• [Written request 1]:
In the records, copy everything from the line containing "Choose Nur anzeigen" down to the line containing "tap(581, 385)", both of those lines included, and leave the pictures out.

• [Extract to read]:
◇ ◇ ◇ ◇ ◇ ◇ ◇

Zulip Chat Archive
Stream: Is there code for X?
Topic: inv_of_inj
Damiano Testa (May 07 2022 at 05:24):
Dear All,
Lean gave me a hard time proving the result below, but I would imagine that it should already be available in some form or other.
Does anyone know of a simpler proof?
Thanks!
import algebra.invertible
lemma inv_of_inj {R : Type*} [monoid R] {a b : R} [invertible a] [invertible b] :
⅟ a = ⅟ b ↔ a = b :=
begin
refine ⟨λ h, _, λ h, invertible_unique a b h⟩,
unfreezingI
{ rcases is_unit_of_invertible a with ⟨au, rfl⟩,
rcases is_unit_of_invertible b with ⟨bu, rfl⟩ },
rw [inv_of_units, inv_of_units] at h,
rw [← inv_inv au, ← inv_inv bu],
exact congr_arg _ (inv_inj.mpr (units.ext h))

◇ ◇ ◇ ◇ ◇ ◇ ◇

• [Data in this exercise]:
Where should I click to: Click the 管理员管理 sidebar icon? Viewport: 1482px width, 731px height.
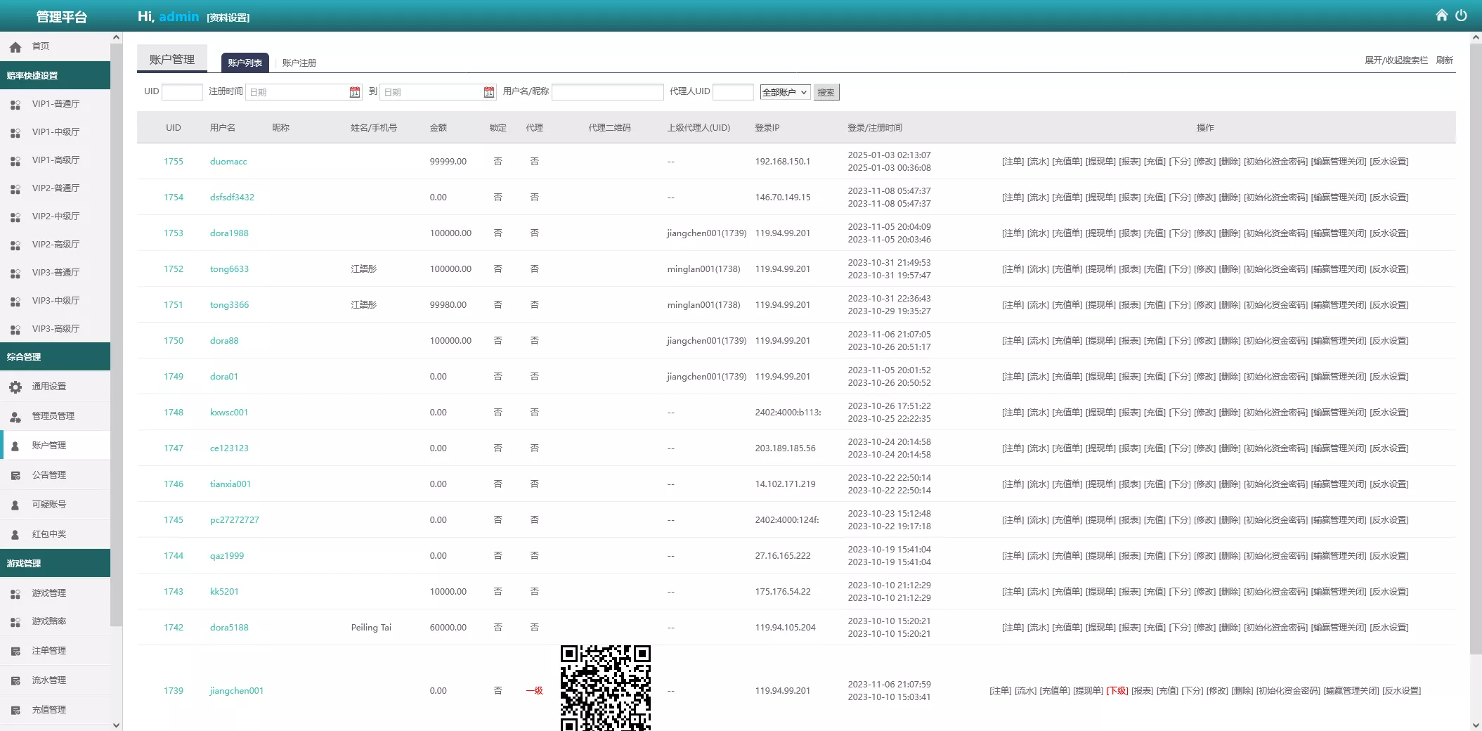(15, 416)
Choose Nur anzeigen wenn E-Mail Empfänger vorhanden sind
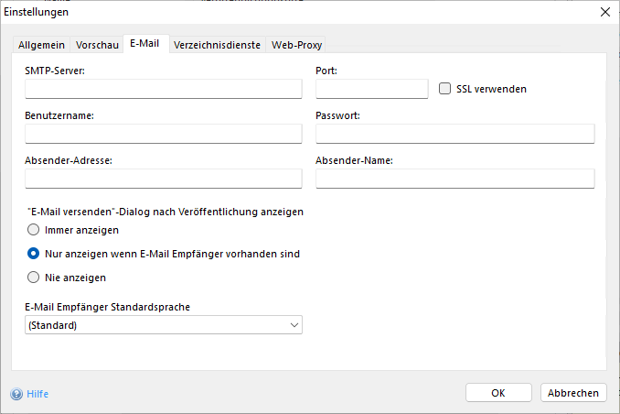The image size is (620, 414). coord(34,254)
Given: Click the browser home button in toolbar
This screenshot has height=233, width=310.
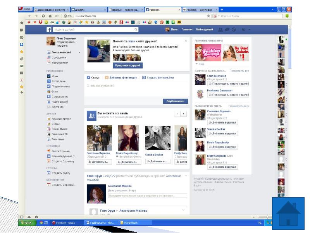Looking at the screenshot, I should click(x=50, y=16).
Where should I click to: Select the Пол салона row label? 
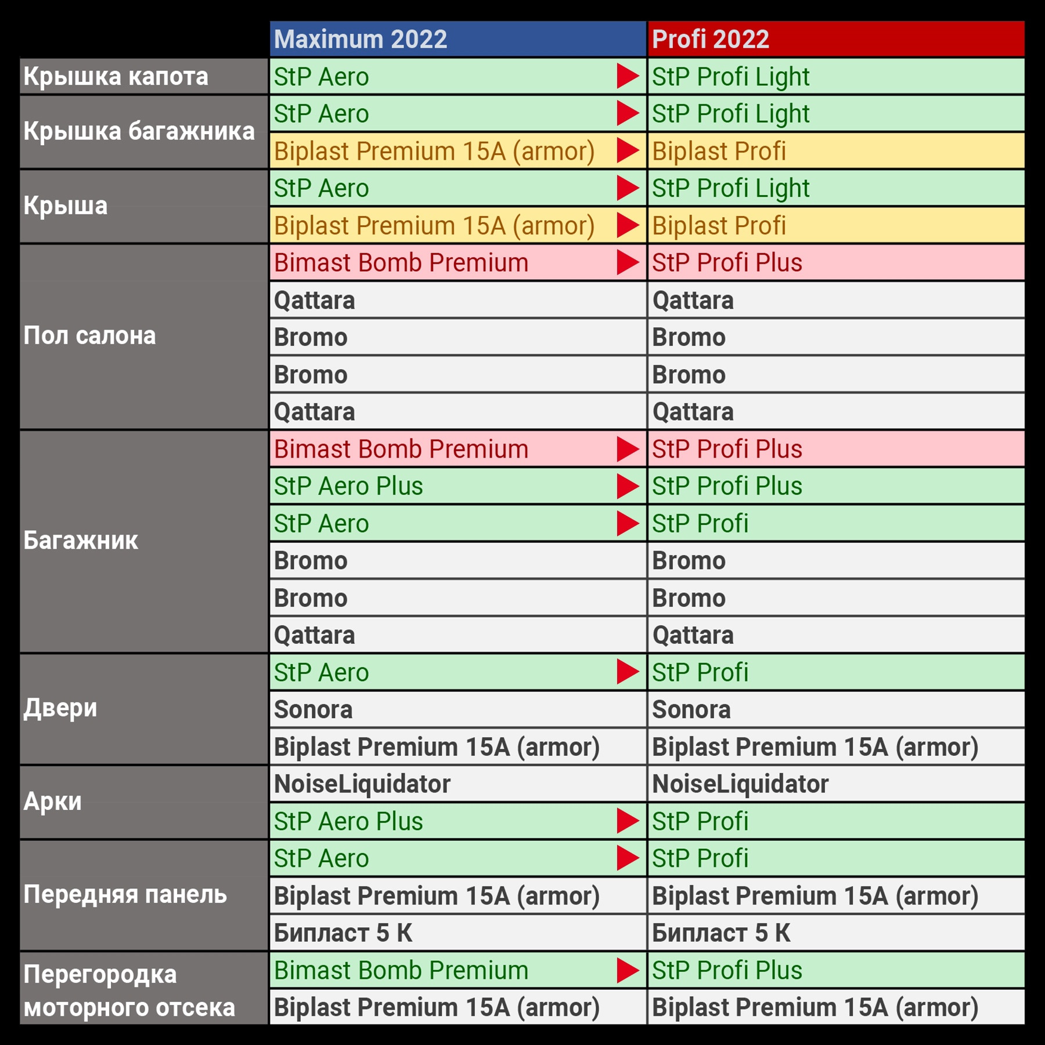[x=90, y=336]
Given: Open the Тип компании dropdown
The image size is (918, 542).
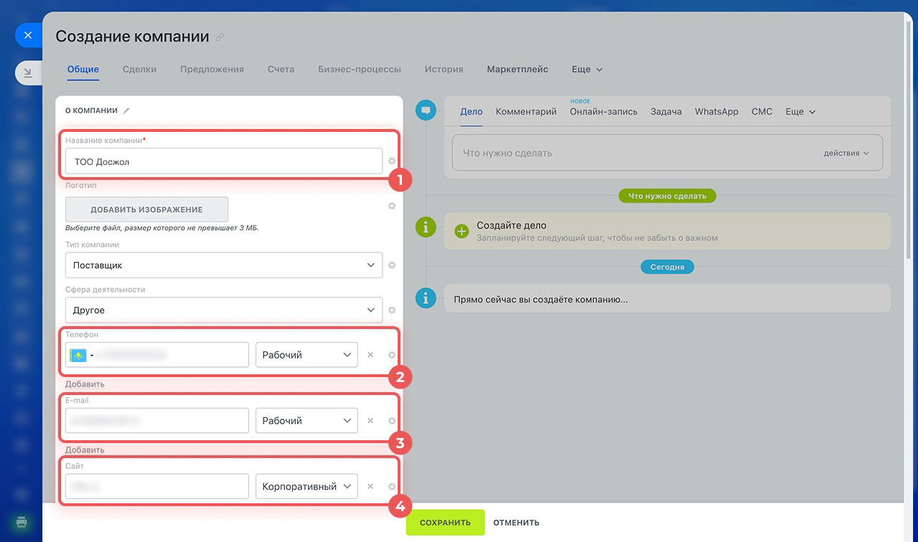Looking at the screenshot, I should [x=223, y=265].
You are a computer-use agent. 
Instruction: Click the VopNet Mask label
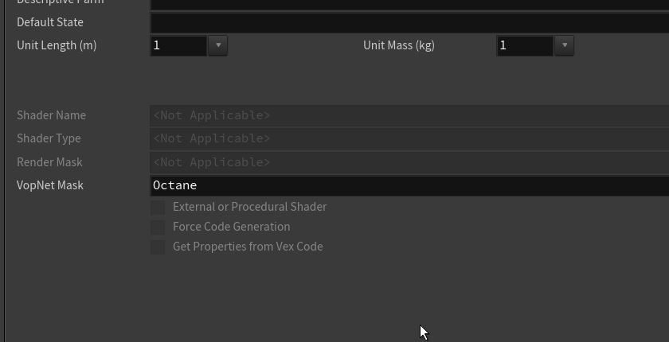point(50,185)
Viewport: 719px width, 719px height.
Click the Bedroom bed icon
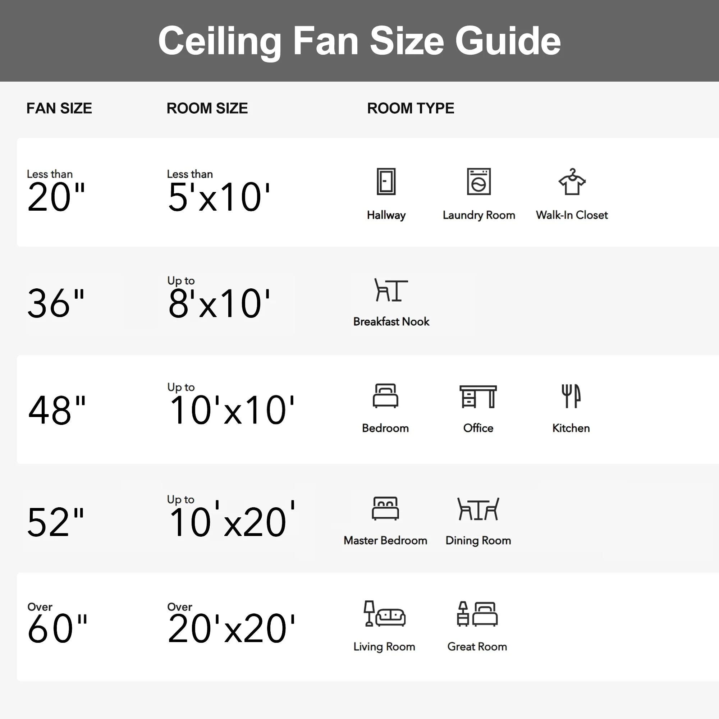pos(385,396)
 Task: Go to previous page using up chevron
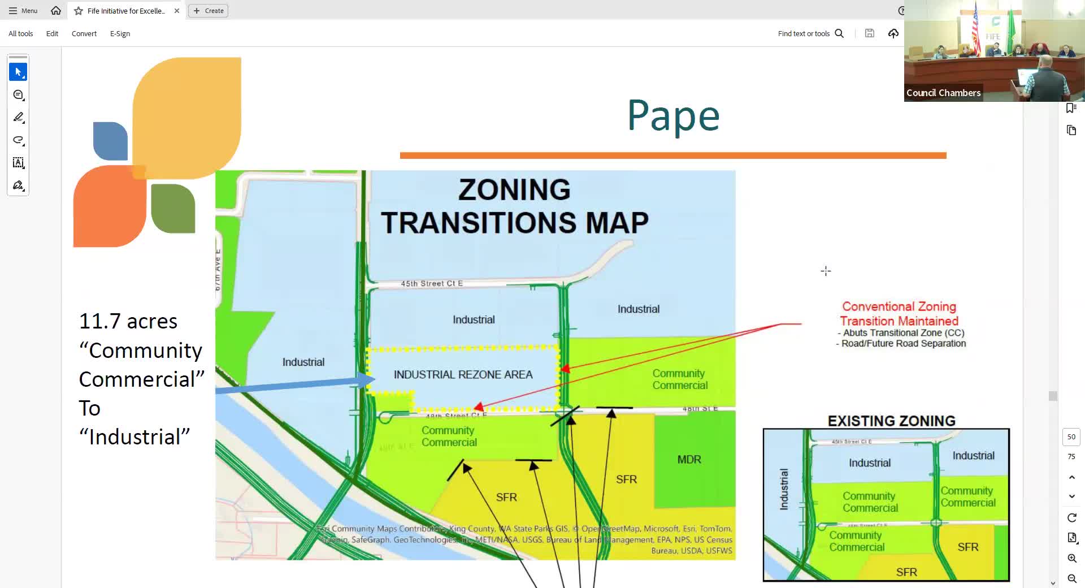[1071, 478]
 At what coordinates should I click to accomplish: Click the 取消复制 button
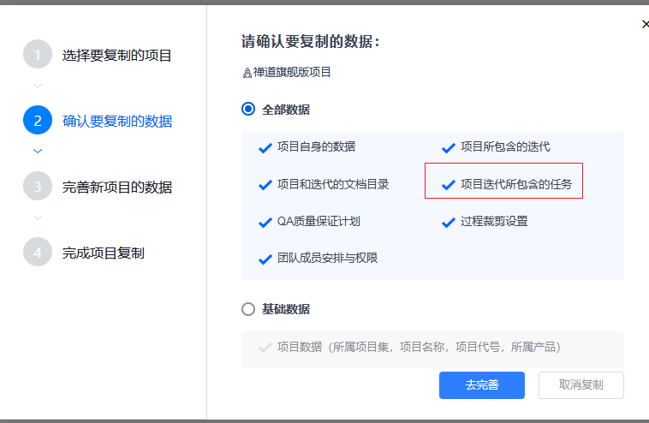tap(581, 385)
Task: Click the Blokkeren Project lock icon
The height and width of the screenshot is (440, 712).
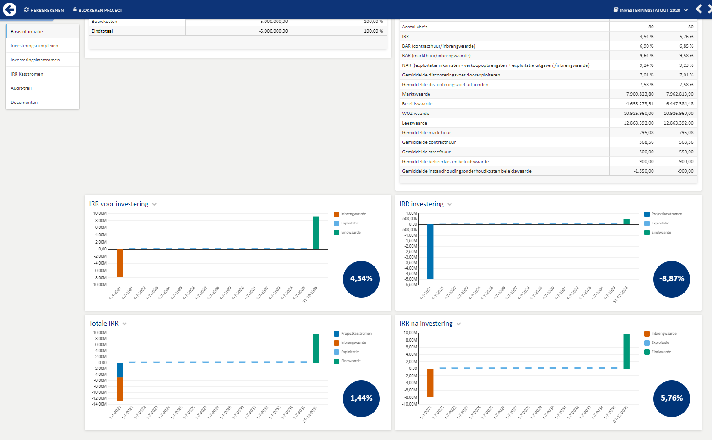Action: click(x=75, y=10)
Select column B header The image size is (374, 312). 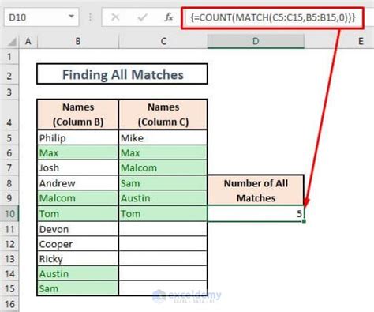[78, 41]
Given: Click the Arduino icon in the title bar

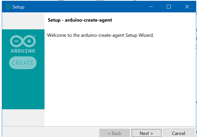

◇ ◇ ◇ ◇ ◇ ◇ ◇

• [Written request 2]:
Based on the chat archive excerpt, state whether each statement agrees with it: (a) the topic of the thread is inv_of_inj; (b) the lemma places R in a group; (c) the poster found the proof easy to complete in Lean. For each, answer yes or no and quote the deciding words.

• [Complete output 1]:
Choose Nur anzeigen wenn E-Mail Empfänger vorhanden sind
The image size is (620, 414). coord(34,254)
Given: Click the browser home button in toolbar
This screenshot has height=233, width=310.
Looking at the screenshot, I should click(x=50, y=16).
Where should I click to: Select the Пол салона row label? 
[x=90, y=336]
Given: Open the Тип компании dropdown
The image size is (918, 542).
Looking at the screenshot, I should [x=223, y=265].
You are a computer-use agent. 
Instruction: Click the VopNet Mask label
point(50,185)
Viewport: 719px width, 719px height.
Click the Bedroom bed icon
pos(385,396)
 Task: Go to previous page using up chevron
[1071, 478]
 At what coordinates should I click to accomplish: Click the 取消复制 button
tap(581, 385)

• [Complete output 2]:
(a) Yes: "Topic: inv_of_inj"
(b) No: "[monoid R]"
(c) No: "Lean gave me a hard time proving the result below"